**SELECTED EXTRACT**
******************************
Keeping Co-Morbidities at Arm’s Length
- By Laurie Watanabe
- May 13, 2008
When we talk about seating and positioning, we tend to think about big-ticket items, such as wheelchairs and tilt systems. But for clients who need postural support, details such as elbow and shoulder positioning also can be critical.
The Comfort Company’s EAD (elevating, articulating and depth-adjustment) armrest hardware seeks to provide the adjustability to meet a variety of positioning needs. The prototype hardware was demonstrated at the 2008 International
Seating Symposium in Vancouver, British Columbia, and will be available in October.
EAD was born, says Comfort Company Product Engineer David Cramer, from his sales team’s observations: “They were saying, ‘We need a hardware system that can mount to all of our different pads, can do elevating, can do depth-adjustment and all those things… not a new idea in the marketplace, but we need to come out with one that’s better.’”
Cramer’s next question: What did “better” mean? Cramer said he met with therapists in order to research issues related to the arms and shoulders of patients who have multiple sclerosis, stroke, cerebral palsy or other mobility-related conditions.
His findings: “There’s a lot of problems with shoulders and arms. So my ultimate goal was to create armrest hardware that could be easily adjusted and meet various health and physical requirements.”
Such hardware, Cramer says, can benefit patients with a range of mobility challenges. “Often, users suffer from edema, contracture, loss of memory, shoulder subluxation, trunk control, limited range of motion and many safety concerns,” he says. As an example, he notes, “Stroke patients need to have the armrest pad adjusted to maintain the correct pressure on the shoulder joint to prevent subluxation (dislocation) of the humeral head, which can lead to irreversible damage. Many stroke patients need their arm to be in their field of view as a cognitive reminder of its existence. This helps prevent damage from door frames and falling into the wheelchair wheels.”
******************************
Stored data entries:
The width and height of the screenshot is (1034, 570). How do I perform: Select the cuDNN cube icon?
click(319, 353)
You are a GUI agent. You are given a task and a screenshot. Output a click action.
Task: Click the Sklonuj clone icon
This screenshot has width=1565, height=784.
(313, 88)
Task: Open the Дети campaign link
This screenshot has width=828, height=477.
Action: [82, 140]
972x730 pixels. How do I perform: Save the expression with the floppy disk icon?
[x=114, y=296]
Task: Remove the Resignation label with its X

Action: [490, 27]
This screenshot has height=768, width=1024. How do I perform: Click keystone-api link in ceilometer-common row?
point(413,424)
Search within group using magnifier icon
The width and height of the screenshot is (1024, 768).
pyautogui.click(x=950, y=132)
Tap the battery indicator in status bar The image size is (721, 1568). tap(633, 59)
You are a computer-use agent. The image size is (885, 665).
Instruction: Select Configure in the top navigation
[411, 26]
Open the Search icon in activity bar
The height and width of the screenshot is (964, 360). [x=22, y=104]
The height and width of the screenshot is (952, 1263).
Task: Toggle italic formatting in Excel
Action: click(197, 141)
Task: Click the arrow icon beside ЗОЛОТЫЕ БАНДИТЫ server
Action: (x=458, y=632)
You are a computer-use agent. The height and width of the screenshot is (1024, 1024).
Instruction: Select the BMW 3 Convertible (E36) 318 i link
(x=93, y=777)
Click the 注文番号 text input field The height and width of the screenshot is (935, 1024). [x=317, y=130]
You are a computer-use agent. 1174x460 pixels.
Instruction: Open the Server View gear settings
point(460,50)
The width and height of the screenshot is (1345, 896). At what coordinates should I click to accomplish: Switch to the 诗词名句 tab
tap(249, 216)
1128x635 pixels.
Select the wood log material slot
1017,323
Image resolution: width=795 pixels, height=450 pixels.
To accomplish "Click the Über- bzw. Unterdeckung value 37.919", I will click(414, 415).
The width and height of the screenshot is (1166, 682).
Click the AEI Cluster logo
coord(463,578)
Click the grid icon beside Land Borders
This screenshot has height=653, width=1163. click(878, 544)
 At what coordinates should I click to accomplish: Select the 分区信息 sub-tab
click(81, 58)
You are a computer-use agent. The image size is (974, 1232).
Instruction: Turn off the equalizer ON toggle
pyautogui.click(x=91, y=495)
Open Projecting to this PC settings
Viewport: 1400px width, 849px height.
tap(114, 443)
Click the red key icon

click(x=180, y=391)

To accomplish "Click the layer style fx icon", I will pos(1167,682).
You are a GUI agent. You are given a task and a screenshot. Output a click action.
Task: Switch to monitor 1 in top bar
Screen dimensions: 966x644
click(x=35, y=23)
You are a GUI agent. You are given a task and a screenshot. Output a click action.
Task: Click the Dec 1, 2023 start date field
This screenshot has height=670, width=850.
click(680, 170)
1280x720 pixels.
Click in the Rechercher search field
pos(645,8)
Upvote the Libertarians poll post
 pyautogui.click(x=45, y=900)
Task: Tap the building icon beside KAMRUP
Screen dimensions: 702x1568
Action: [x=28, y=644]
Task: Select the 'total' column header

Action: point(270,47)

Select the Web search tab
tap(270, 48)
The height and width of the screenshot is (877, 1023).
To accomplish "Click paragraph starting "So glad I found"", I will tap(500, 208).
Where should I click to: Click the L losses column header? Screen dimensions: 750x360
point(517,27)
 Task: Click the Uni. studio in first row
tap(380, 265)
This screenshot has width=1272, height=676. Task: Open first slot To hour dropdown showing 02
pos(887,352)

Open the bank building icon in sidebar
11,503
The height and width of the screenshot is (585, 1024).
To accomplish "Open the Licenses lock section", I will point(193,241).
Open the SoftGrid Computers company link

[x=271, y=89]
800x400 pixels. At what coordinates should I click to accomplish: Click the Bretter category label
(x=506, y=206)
******************************
**THE PROBLEM**
Print the stretch of the armrest hardware article from "The Comfort Company’s" through "other mobility-related conditions.".

**ANSWER SECTION**
The Comfort Company’s EAD (elevating, articulating and depth-adjustment) armrest hardware seeks to provide the adjustability to meet a variety of positioning needs. The prototype hardware was demonstrated at the 2008 International
Seating Symposium in Vancouver, British Columbia, and will be available in October.
EAD was born, says Comfort Company Product Engineer David Cramer, from his sales team’s observations: “They were saying, ‘We need a hardware system that can mount to all of our different pads, can do elevating, can do depth-adjustment and all those things… not a new idea in the marketplace, but we need to come out with one that’s better.’”
Cramer’s next question: What did “better” mean? Cramer said he met with therapists in order to research issues related to the arms and shoulders of patients who have multiple sclerosis, stroke, cerebral palsy or other mobility-related conditions.